*Data for this exercise*
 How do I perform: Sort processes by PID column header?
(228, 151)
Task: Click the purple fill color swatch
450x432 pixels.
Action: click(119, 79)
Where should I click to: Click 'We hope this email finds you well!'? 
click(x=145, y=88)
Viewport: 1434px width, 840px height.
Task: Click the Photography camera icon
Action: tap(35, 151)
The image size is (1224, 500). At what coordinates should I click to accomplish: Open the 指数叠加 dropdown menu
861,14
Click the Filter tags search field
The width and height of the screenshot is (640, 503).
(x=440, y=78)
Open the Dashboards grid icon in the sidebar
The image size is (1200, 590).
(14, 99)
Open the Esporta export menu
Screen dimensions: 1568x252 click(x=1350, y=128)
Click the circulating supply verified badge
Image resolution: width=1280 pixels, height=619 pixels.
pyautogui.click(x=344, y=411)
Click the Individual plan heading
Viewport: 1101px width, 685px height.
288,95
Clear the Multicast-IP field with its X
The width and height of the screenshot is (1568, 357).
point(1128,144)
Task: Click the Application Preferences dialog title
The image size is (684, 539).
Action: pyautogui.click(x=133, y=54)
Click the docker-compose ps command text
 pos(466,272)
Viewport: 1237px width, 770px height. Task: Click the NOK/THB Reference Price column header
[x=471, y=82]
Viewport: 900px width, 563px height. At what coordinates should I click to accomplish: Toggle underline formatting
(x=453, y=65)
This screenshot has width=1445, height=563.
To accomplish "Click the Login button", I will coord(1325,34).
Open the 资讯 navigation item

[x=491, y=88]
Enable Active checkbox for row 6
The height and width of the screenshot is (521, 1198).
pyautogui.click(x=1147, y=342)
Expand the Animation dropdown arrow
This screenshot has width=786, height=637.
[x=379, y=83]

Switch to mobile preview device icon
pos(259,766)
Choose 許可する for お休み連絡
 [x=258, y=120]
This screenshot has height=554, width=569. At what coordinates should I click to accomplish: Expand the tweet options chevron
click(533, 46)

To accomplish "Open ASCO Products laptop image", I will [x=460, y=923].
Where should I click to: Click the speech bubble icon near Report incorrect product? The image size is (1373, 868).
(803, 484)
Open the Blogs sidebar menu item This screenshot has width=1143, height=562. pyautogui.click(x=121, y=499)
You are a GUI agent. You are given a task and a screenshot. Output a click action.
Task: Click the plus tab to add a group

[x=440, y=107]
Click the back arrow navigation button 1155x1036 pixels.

*What needs to be done*
Please copy out each line of the data in which the word "will" occurs.

*Final answer*
To accomplish "Click the Login button", I will coord(1325,34).
To accomplish "Open ASCO Products laptop image", I will [x=460, y=923].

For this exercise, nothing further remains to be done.